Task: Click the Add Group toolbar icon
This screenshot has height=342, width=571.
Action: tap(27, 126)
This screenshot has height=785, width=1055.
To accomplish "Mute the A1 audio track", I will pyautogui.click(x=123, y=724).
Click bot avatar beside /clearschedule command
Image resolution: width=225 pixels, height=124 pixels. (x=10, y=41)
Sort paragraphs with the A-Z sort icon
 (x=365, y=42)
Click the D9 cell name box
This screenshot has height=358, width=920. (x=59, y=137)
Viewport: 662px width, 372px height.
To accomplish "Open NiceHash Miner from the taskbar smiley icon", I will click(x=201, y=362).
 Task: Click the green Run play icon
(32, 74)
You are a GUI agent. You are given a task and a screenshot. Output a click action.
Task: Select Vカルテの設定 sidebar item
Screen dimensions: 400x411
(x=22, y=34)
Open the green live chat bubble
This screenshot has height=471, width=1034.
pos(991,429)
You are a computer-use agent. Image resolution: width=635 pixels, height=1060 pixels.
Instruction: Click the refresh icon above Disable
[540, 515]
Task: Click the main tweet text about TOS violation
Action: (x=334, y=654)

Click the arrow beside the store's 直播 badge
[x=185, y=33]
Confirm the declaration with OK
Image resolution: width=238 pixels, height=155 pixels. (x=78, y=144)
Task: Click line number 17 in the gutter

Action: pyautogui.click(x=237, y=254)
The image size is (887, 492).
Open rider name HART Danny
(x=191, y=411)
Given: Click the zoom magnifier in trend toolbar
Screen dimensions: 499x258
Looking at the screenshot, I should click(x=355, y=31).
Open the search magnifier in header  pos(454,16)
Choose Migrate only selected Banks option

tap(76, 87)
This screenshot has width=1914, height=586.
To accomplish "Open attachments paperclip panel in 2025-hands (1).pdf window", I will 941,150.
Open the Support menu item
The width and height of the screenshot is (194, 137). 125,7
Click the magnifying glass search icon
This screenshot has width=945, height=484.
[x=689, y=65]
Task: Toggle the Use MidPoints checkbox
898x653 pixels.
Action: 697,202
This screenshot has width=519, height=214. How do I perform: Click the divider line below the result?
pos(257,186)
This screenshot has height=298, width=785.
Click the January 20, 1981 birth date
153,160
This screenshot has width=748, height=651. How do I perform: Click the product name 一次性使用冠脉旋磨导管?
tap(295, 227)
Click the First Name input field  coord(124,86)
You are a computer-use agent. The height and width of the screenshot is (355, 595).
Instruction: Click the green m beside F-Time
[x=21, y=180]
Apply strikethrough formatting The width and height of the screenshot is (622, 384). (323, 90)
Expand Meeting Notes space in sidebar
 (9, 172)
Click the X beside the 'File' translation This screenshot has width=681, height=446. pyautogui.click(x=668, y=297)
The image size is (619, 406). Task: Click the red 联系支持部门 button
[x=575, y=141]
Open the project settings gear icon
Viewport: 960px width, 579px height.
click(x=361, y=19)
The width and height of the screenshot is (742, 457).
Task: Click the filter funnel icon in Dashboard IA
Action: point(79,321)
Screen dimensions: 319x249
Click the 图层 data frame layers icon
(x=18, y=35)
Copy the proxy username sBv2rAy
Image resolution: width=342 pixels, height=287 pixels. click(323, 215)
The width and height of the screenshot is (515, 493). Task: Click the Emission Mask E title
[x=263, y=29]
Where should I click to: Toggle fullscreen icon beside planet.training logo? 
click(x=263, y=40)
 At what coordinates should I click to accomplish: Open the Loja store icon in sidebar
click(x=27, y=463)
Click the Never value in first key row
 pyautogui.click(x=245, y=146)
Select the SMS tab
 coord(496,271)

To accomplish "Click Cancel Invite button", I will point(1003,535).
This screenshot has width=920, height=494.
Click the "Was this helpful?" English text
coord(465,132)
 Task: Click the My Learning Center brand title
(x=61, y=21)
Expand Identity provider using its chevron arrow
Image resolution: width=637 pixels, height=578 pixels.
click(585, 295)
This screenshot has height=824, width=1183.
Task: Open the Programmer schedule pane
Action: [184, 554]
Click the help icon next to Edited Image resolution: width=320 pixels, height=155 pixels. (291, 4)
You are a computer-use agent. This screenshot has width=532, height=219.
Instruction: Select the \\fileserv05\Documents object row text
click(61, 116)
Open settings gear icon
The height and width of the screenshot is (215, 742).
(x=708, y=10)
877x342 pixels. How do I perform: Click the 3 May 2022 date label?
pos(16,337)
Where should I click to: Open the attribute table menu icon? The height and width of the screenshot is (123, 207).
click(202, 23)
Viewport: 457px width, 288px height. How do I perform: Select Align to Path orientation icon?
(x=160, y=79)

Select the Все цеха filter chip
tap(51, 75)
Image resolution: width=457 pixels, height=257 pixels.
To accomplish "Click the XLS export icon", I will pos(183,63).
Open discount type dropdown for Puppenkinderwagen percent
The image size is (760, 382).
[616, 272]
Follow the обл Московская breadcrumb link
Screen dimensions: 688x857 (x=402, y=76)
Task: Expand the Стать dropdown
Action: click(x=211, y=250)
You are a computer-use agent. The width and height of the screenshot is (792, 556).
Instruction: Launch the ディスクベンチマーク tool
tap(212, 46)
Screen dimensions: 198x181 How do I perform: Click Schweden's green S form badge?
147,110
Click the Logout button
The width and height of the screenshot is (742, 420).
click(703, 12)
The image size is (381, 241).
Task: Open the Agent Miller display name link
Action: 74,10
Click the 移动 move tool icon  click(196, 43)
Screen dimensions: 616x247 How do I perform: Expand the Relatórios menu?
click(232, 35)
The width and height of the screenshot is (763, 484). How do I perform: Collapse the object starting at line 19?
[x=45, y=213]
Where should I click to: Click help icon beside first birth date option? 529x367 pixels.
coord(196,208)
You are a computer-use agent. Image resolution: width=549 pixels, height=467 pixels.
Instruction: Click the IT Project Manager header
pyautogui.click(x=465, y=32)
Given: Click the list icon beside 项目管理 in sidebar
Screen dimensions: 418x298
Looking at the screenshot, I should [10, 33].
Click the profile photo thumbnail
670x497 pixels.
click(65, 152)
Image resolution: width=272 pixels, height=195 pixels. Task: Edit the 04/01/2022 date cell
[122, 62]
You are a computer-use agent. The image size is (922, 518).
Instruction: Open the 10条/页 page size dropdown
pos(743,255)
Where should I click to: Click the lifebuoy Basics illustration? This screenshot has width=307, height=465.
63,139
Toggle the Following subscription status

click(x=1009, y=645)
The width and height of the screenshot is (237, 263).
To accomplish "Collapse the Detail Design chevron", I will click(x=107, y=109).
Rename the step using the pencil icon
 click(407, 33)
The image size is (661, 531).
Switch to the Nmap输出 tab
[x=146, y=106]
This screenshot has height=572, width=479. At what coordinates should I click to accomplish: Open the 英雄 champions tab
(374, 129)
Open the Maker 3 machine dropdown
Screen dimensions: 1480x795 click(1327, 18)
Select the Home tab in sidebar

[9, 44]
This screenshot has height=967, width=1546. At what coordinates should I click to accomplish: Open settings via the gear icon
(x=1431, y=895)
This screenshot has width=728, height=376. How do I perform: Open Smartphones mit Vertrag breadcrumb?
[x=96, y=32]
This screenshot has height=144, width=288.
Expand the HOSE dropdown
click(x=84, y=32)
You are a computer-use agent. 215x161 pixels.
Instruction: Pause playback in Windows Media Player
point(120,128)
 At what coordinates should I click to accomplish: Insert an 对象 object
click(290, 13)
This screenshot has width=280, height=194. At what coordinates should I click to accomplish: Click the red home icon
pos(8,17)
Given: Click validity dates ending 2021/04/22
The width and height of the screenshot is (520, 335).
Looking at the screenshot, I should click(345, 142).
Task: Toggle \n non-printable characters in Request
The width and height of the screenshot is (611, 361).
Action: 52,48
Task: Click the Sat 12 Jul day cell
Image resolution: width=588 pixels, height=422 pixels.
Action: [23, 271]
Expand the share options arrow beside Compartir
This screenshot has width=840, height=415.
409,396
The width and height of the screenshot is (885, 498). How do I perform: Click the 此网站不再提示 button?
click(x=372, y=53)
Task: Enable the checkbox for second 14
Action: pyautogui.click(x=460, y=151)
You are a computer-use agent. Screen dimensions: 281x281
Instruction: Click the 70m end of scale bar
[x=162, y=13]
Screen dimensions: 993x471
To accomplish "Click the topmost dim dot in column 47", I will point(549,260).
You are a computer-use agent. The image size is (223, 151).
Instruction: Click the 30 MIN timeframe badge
= = = =
> [TASK OBJECTIVE]:
Show, from the listing above, every line holding the word "computer".

> [OUTPUT OF THE EXERCISE]:
You are a computer-use agent. Image resolution: width=635 pixels, height=1060 pixels.
You are a computer-use agent. The height and width of the screenshot is (355, 595).
You are a computer-use agent. This screenshot has width=532, height=219.
You are a computer-use agent. The width and height of the screenshot is (792, 556).
You are a computer-use agent. Image resolution: width=549 pixels, height=467 pixels.
You are a computer-use agent. The image size is (922, 518).
You are a computer-use agent. 215x161 pixels.
You are a computer-use agent. Screen dimensions: 281x281
You are a computer-use agent. The image size is (223, 151).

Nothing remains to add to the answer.